> _Aim of the exercise_
Retype the entire listing, keeping every word as it is.

> _Available data_
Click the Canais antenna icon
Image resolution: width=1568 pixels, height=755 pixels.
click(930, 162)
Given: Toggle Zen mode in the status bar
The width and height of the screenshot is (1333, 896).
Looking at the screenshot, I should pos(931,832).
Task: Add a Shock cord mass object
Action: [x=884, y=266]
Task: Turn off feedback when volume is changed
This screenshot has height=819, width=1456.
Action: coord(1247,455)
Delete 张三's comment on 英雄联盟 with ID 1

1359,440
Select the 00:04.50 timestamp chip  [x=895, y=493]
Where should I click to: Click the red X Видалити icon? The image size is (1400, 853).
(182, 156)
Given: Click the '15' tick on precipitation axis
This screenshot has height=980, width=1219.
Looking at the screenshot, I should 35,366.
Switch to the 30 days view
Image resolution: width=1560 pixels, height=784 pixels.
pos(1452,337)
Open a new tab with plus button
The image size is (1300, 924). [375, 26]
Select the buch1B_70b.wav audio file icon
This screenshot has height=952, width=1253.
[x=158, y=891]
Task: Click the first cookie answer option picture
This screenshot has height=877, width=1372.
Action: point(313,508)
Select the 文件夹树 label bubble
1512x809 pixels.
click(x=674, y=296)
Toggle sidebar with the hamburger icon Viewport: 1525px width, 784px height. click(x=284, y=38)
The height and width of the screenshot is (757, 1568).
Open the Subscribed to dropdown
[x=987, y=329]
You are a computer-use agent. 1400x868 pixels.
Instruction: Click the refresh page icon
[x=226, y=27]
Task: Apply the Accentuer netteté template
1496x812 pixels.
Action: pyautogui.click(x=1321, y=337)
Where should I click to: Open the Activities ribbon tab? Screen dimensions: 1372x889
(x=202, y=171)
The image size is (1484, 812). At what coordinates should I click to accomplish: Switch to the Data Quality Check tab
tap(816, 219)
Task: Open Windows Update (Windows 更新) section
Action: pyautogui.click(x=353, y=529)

> _Solution to the problem_
Click the Canais antenna icon
Image resolution: width=1568 pixels, height=755 pixels.
click(930, 162)
Given: Toggle Zen mode in the status bar
The width and height of the screenshot is (1333, 896).
Looking at the screenshot, I should pos(931,832).
Task: Add a Shock cord mass object
Action: [x=884, y=266]
Task: Turn off feedback when volume is changed
This screenshot has height=819, width=1456.
Action: coord(1247,455)
Delete 张三's comment on 英雄联盟 with ID 1

1359,440
Select the 00:04.50 timestamp chip  [x=895, y=493]
Where should I click to: Click the red X Видалити icon? The image size is (1400, 853).
(182, 156)
Given: Click the '15' tick on precipitation axis
This screenshot has height=980, width=1219.
Looking at the screenshot, I should 35,366.
Switch to the 30 days view
Image resolution: width=1560 pixels, height=784 pixels.
pos(1452,337)
Open a new tab with plus button
The image size is (1300, 924). [375, 26]
Select the buch1B_70b.wav audio file icon
This screenshot has height=952, width=1253.
[x=158, y=891]
Task: Click the first cookie answer option picture
This screenshot has height=877, width=1372.
Action: point(313,508)
Select the 文件夹树 label bubble
1512x809 pixels.
click(x=674, y=296)
Toggle sidebar with the hamburger icon Viewport: 1525px width, 784px height. click(x=284, y=38)
The height and width of the screenshot is (757, 1568).
Open the Subscribed to dropdown
[x=987, y=329]
You are a computer-use agent. 1400x868 pixels.
Instruction: Click the refresh page icon
[x=226, y=27]
Task: Apply the Accentuer netteté template
1496x812 pixels.
Action: pyautogui.click(x=1321, y=337)
Where should I click to: Open the Activities ribbon tab? Screen dimensions: 1372x889
(x=202, y=171)
The image size is (1484, 812). At what coordinates should I click to accomplish: Switch to the Data Quality Check tab
tap(816, 219)
Task: Open Windows Update (Windows 更新) section
Action: pyautogui.click(x=353, y=529)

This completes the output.